Yeah, he's right. I actually cried when I read your post. I know exactly how you feel, and so do a lot of people on here. I really think that you need to do some exposure therapy. Talk to agoraphobikatie, she has had a lot of success with it, and can tell you more about it than me. She is also a very sweet and understanding person, and I am sure would love to help in any way she can.
As for me I can tell you that whatever you do, you need to start now! When you are trapped in your house things can start to go really downhill pretty fast. I know you don't need me to tell you that. I know that it doesn't feel like it, but it actually might be good that you feel this low right now. It means that you are not complacent in you despair. You can't take it anymore, so your gonna have to do something about it. One of my favorite quotes from Fight Club is, it's only after lose everything, that we are free to do anything. Those are words of wisdom. I really wish that I was nearby so that I could hug you, and help you, and try to make you feel safe. Please PM me if you need to talk. When you feel your lowest try to remember that I care about you, and so do a lot of other people on here. Its corny to say this, but it is true, "the night is always darkest before dawn"
Please try to keep you chin up.:cool::D:):D

Aww thanks PanicSurvivor!!
You are a really nice person!! You are totally right, we should do the opposite of what we're doing now! Even though we fear all those situations, we should face them, and just replace our thoughts into positive powerful thoughts.
But still it's so damn hard! But I wish to let my courage face it!
I love the quotation, thank you for sharing it. it's true!
Thanks for your kindhearted message.<3
X Flowerie
 

joyce

Well-known member
Hey. I'm crying, I can't handle this world. I think of the times people have been bullying me, and I'm afraid of going to school again and living with house mates/coaching. and going to therapy. I'm such a weak person.
My mom says I should stop whining, I can't take this. I wish she could understand me. We were about to go cycling but now we aren't anymore.
I don't know what to do anymore, i really want to escape from this boredom. :(
My life is full of misery, all my life i have been anxious and I cannot cope with it. and people make fun of me, don't take my seriously and I'm afraid of every social happening. I can't even have dinner with more than a few people around.
I'm 1000 % agoraphobic. I can't leave the house and it makes me feel so worse.
I feel stuck in this house, I beg the lord to help me out of this situation, I really want to be a strong woman But I have no life. I never been lucky.
I want happiness, But i'm so depressed , i didn't go to school since 3 years. It makes me feel worse.
I really want to change , but nothing changes. only singing makes me happy... but i cant do anything only youtube
I even quit singing in a band cuz of anxiety... threw everything away.. cuz i just cant face my fears..

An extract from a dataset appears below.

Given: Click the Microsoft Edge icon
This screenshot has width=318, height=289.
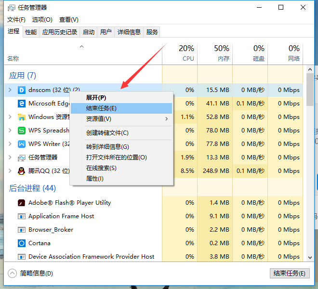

Btw my cat is hugging me, he understands me, but still i'm really emotional :(

I'M sorry to hear that If you need some one to talk to that if u want u can talk to me :) i really do hope you get better
 

lunarla

Well-known member
You can turn it around. You're not a weak person, you may have just had a weak moment. You have so much good so you mustn't let the negative thoughts cloud it.

By the way, you have a tonne of talent, and I absolutely love the new background on your youtube channel!